Here’s more about a typical day volunteering at Baphumelele and, although I’m going to tell you a little more about the nitty, gritty of Bap, I want to emphasize at the outset that the life for the children at Bap is 100x better than the alternative for them, and Bap does provide them with a lot of good attention and care…

After another great three days off in Cape Town, this time touring the wine country outside the city and Robben Island, where Mandela spent 18 of his 27 years in prison, my third shift at Baphumelele began this past Monday, January 12. And it was hectic one. Two of the volunteers from my previous shift completed their stint at Bap and so headed home over the weekend, leaving only Marta (the Canadian) and me for a few days until we could be joined by two new volunteers later in the week.

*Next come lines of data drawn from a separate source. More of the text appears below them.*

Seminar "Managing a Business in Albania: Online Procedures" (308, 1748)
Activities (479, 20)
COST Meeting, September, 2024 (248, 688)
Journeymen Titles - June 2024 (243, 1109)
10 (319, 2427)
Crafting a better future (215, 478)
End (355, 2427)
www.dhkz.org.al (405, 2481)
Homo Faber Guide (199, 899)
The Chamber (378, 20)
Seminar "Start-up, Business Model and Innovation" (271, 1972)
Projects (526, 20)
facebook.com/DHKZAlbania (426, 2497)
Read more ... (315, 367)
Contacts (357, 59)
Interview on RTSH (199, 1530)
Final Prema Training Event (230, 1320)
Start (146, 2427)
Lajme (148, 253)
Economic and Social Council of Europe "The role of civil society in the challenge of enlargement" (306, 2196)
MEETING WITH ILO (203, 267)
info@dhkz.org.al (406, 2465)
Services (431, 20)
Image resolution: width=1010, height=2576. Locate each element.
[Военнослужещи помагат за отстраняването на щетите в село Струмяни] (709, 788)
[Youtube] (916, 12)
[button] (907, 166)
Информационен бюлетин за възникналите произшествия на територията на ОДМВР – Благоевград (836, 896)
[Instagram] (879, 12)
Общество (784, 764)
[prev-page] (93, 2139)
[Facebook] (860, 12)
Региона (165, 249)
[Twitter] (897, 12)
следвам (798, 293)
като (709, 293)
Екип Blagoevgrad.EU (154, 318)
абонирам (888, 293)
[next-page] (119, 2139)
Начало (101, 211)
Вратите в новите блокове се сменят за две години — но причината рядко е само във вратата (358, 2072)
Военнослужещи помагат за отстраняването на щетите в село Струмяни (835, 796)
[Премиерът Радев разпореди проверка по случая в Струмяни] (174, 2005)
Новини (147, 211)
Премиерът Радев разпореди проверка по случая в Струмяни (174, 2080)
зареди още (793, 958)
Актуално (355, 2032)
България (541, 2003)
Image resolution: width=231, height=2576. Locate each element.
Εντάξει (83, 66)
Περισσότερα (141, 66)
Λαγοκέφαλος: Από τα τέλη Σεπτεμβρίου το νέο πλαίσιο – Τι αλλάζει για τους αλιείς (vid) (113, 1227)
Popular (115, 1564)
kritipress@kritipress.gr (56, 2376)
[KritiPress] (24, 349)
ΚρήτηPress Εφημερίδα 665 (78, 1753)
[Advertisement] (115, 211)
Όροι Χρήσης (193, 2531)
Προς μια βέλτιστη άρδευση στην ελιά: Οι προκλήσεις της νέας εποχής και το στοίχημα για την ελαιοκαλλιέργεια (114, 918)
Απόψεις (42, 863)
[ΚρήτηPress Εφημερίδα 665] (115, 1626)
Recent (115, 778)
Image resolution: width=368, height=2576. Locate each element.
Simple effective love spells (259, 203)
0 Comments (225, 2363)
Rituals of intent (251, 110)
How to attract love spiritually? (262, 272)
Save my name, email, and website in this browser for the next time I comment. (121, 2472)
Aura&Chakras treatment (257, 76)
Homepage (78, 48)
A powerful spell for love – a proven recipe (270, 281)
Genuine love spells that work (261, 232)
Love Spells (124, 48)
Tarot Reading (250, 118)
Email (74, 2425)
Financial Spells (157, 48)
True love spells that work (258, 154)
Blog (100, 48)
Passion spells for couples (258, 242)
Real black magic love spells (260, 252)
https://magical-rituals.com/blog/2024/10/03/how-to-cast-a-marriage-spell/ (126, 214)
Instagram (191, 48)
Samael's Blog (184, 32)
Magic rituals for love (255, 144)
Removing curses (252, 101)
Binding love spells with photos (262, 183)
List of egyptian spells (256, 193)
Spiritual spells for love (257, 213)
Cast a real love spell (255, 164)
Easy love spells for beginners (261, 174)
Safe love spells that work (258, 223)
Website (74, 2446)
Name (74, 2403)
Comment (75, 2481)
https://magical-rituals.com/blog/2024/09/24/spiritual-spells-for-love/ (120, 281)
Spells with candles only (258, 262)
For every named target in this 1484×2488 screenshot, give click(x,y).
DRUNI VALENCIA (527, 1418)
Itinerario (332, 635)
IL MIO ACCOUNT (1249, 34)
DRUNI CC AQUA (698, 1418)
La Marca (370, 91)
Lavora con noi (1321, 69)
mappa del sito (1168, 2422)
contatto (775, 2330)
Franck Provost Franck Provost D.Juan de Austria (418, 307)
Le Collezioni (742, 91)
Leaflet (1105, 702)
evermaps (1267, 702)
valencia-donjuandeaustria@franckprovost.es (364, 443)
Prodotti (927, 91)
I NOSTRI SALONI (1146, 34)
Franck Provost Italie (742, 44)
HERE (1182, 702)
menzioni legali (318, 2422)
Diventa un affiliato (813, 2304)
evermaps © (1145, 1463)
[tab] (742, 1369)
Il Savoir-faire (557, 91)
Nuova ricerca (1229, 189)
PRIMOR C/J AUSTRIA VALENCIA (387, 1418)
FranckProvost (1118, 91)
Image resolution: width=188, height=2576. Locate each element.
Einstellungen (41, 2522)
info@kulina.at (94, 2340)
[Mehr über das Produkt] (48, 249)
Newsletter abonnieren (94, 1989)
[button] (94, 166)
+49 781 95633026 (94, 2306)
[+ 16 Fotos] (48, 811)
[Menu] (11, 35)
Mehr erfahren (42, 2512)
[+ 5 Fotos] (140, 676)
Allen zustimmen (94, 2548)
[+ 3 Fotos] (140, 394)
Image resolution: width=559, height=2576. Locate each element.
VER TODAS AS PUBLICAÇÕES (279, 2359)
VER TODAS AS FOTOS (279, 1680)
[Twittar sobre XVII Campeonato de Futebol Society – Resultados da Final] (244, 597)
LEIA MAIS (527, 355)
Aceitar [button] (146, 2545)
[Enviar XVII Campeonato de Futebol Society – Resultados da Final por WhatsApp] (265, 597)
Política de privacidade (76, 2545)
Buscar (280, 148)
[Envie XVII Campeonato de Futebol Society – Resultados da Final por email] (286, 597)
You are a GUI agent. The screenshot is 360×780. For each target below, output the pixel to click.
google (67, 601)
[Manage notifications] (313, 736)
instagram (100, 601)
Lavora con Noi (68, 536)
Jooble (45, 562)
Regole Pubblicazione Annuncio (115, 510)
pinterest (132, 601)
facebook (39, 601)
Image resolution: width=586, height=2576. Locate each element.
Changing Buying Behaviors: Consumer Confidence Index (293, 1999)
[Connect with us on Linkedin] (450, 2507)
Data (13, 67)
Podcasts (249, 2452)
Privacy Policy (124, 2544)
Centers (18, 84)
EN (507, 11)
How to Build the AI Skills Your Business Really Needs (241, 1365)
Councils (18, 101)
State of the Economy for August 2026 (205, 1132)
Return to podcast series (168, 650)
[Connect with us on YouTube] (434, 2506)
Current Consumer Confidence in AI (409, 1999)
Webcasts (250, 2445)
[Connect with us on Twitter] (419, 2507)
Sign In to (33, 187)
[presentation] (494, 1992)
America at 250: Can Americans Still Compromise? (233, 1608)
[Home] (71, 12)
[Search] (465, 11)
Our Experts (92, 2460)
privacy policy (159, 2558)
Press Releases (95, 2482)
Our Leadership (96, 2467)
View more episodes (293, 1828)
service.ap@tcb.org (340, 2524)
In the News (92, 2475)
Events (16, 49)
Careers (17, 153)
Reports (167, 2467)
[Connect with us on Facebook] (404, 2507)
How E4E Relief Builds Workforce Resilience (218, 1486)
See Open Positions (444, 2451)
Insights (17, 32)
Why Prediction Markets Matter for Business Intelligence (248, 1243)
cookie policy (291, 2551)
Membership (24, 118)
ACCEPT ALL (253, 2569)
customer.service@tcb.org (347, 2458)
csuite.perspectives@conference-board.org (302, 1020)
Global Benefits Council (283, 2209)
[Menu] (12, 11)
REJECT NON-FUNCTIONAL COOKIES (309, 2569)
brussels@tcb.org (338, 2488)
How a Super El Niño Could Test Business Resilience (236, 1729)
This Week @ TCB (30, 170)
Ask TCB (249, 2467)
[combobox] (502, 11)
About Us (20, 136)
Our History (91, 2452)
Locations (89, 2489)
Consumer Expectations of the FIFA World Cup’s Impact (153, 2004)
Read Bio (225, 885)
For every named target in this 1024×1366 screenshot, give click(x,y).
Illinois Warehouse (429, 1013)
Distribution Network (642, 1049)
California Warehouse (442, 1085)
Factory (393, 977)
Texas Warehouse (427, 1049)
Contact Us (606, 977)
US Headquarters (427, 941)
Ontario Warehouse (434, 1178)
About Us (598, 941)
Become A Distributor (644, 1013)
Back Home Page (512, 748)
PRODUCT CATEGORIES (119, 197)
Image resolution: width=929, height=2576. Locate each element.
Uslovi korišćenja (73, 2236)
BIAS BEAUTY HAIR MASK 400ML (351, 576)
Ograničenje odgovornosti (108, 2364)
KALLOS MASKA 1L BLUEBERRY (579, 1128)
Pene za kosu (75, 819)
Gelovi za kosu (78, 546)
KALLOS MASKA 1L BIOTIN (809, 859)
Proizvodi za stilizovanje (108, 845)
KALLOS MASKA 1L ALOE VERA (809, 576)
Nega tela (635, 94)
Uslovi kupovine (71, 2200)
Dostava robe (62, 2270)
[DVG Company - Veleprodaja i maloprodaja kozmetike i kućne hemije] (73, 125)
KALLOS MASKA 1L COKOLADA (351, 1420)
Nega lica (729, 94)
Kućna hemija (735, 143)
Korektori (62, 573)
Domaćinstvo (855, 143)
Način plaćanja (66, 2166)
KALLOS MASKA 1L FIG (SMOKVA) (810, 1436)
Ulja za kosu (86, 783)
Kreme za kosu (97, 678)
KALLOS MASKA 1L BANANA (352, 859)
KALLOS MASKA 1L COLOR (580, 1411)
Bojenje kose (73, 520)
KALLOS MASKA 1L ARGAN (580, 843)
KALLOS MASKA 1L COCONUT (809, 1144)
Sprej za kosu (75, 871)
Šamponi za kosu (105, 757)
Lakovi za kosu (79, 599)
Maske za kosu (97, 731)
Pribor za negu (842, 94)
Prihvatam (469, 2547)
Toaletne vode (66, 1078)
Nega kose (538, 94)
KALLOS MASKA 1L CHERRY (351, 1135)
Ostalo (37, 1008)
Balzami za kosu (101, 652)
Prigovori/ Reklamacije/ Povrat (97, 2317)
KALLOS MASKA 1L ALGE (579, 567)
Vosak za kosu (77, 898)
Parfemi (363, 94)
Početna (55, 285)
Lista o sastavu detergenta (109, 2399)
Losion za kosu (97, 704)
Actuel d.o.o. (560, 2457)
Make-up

We were picked up in Cape Town at 9:30 Monday morning to be driven out to Khayelitsha. In tow, we had our groceries for 3 ½ days (we buy the same thing each shift – lettuce and veggies which can go on our egg sandwiches for breakfast, our ham sandwiches for lunch (turkey does not seem to be something they eat/sell here), and our frozen cheese pizzas for dinner); our linens (which always includes two fitted sheets, for extra protection against bed bugs); and our clothes (which are easy to pack, since I wear the same pair of pants and the same three t-shirts each shift). After we arrived at Bap, we quickly unloaded our groceries, sprayed our mattresses for bed bugs (I have not had any problems yet…but others supposedly have), and headed down to the America House to meet the children as they awoke from their naps.

There are two shifts of care workers in the America House, a day and an evening shift. The day shift during the week will work the full weekend then rotate into the night shift the following week; then, the night shift during the week will have the weekend off. There is a huge personality difference between the two shifts, and this week the day shift on duty, led by a woman named “Princess,” was the much more difficult one. This group of care workers yells a lot at, and sometimes hits or pinches, the children, for which we report them; they bark orders at us all day long, most of which are in Xhosa, so we cannot understand them; and they generally work against us. For instance, they once randomly started giving the children bread and peanut butter during our morning teethbrushing.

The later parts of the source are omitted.